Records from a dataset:
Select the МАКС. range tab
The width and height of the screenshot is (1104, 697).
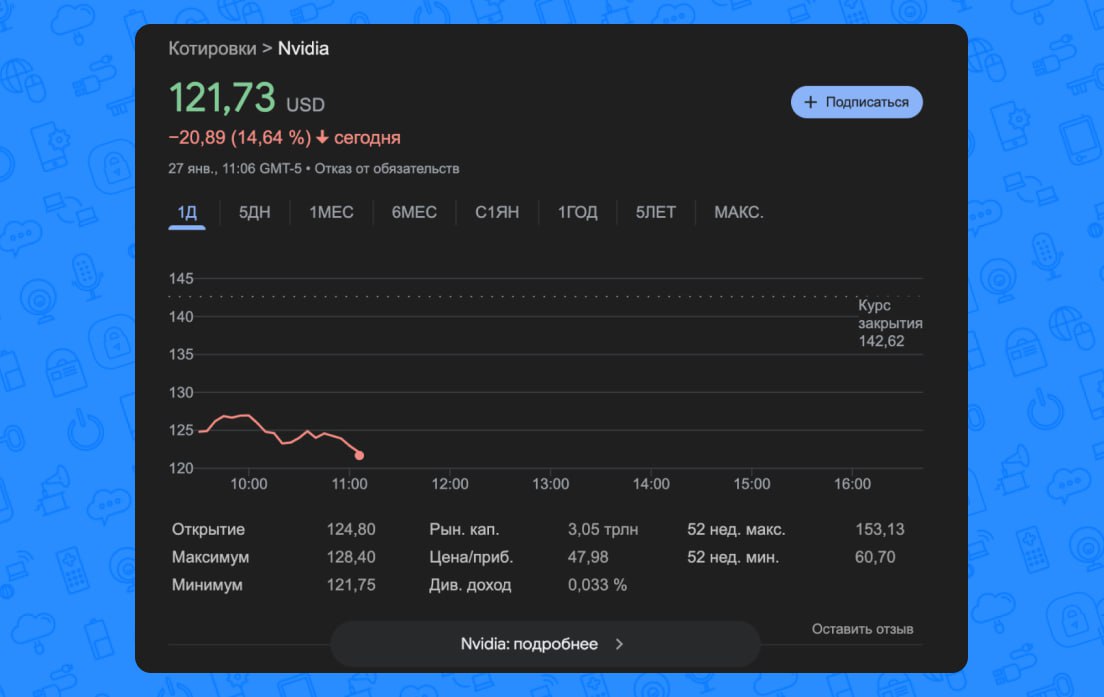(739, 212)
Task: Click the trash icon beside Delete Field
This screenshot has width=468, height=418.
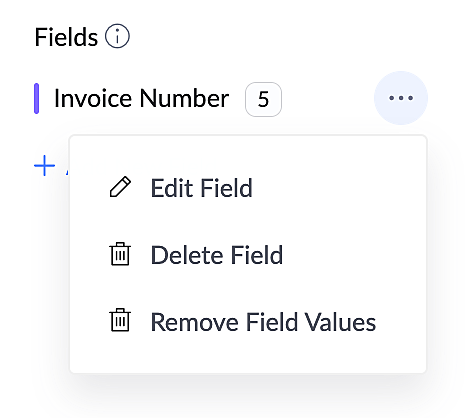Action: (120, 254)
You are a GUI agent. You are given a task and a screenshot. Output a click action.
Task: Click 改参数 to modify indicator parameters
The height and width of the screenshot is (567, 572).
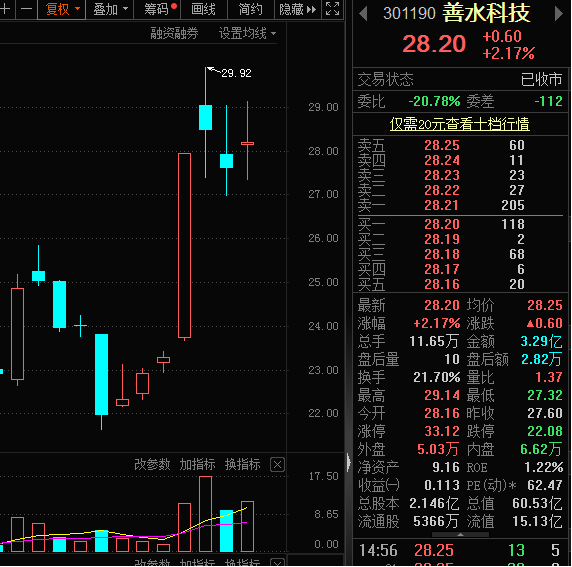[152, 464]
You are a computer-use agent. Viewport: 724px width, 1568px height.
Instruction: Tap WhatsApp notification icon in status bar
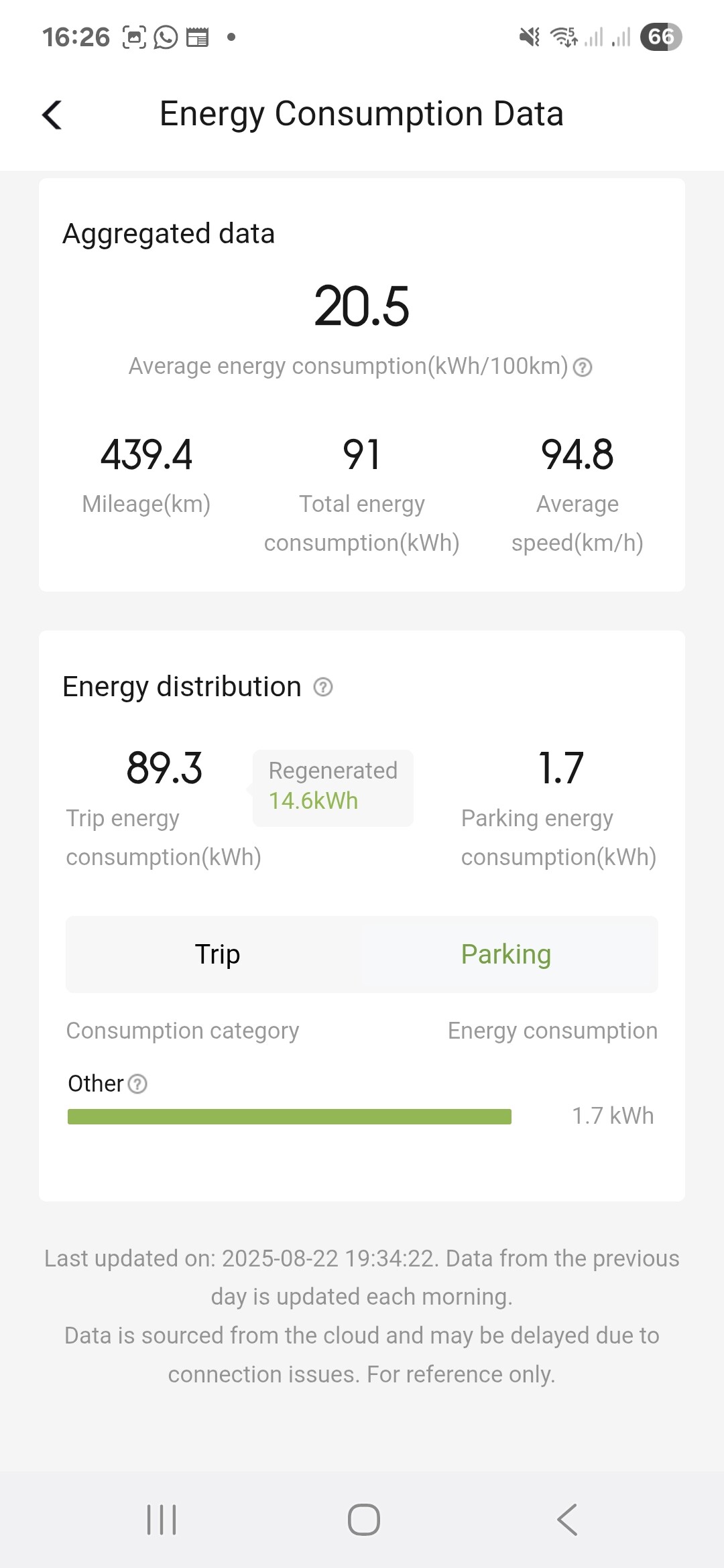click(x=166, y=37)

PROBLEM DETAILS: All the records above must be retyped exactly, except for their pictures.

TASK RESPONSE:
Select the МАКС. range tab
The width and height of the screenshot is (1104, 697).
(739, 212)
Task: Click the trash icon beside Delete Field
This screenshot has width=468, height=418.
Action: (120, 254)
You are a GUI agent. You are given a task and a screenshot. Output a click action.
Task: Click 改参数 to modify indicator parameters
The height and width of the screenshot is (567, 572).
[152, 464]
You are a computer-use agent. Viewport: 724px width, 1568px height.
Instruction: Tap WhatsApp notification icon in status bar
click(x=166, y=37)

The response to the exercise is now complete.